In many complex systems, whether biological or artificial, the thermodynamic costs of communication among their components are large. These systems also tend to split information transmitted between any two components across multiple channels. A common hypothesis is that such inverse multiplexing strategies reduce total thermodynamic costs. So far, however, there have been no physics-based results supporting this hypothesis. This gap existed partially because we have lacked a theoretical framework that addresses the interplay of thermodynamics and information in off-equilibrium systems at any spatiotemporal scale. Here we present the first study that rigorously combines such a framework, stochastic thermodynamics, with Shannon information theory. We develop a minimal model that captures the fundamental features common to a wide variety of communication systems. We find that the thermodynamic cost in this model is a convex function of the channel capacity, the canonical measure of the communication capability of a channel. We also find that this function is not always monotonic, in contrast to previous results not derived from first principles physics. These results clarify when and how to split a single communication stream across multiple channels. In particular, we present Pareto fronts that reveal the trade-off between thermodynamic costs and channel capacity when inverse multiplexing. Due to the generality of our model, our findings could help explain empirical observations of how thermodynamic costs of information transmission make inverse multiplexing energetically favorable in many real-world communication systems.
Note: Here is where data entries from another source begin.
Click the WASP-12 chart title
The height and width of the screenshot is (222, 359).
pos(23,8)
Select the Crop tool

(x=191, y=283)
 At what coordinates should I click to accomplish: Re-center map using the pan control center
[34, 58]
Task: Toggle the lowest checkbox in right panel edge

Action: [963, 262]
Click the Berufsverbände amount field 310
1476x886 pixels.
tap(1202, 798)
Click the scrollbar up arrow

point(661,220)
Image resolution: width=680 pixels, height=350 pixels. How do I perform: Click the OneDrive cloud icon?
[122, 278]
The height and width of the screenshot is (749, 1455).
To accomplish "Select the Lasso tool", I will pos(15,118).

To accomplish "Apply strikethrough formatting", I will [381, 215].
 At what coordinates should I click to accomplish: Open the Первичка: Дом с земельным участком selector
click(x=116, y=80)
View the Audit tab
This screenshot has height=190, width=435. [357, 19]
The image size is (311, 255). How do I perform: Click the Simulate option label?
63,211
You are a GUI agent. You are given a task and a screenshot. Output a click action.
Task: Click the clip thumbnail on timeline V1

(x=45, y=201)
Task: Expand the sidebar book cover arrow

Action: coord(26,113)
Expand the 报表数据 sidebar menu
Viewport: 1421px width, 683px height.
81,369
翻译：在许多复杂系统中，无论是生物系统还是人工系统，其组件间通信的热力学成本都相当可观。这类系统还倾向于将任意两个组件之间传输的信息分散到多个通道中。一个常见的假设是，这种反向多路复用策略能够降低总热力学成本。然而，迄今为止，尚缺乏基于物理学的理论结果来支持这一假设。这一空白部分源于我们缺少一个能够处理非平衡系统中热力学与信息交互（并适用于任意时空尺度）的理论框架。本文首次将随机热力学这一严谨框架与香农信息论相结合。我们建立了一个最小模型，该模型捕捉了各类通信系统普遍具备的基本特征。研究发现，在该模型中，热力学成本是信道容量（衡量信道通信能力的标准指标）的凸函数。同时，与先前并非基于第一性原理推导的结果不同，该函数并非始终单调。这些结果阐明了何时以及如何将单一通信流分割到多个通道中。特别地，我们展示了帕累托前沿，揭示了反向多路复用中热力学成本与信道容量之间的权衡关系。由于模型的普适性，我们的发现有助于解释实证观测结果：为何在众多现实通信系统中，信息传输的热力学成本使得反向多路复用在能量上更为有利。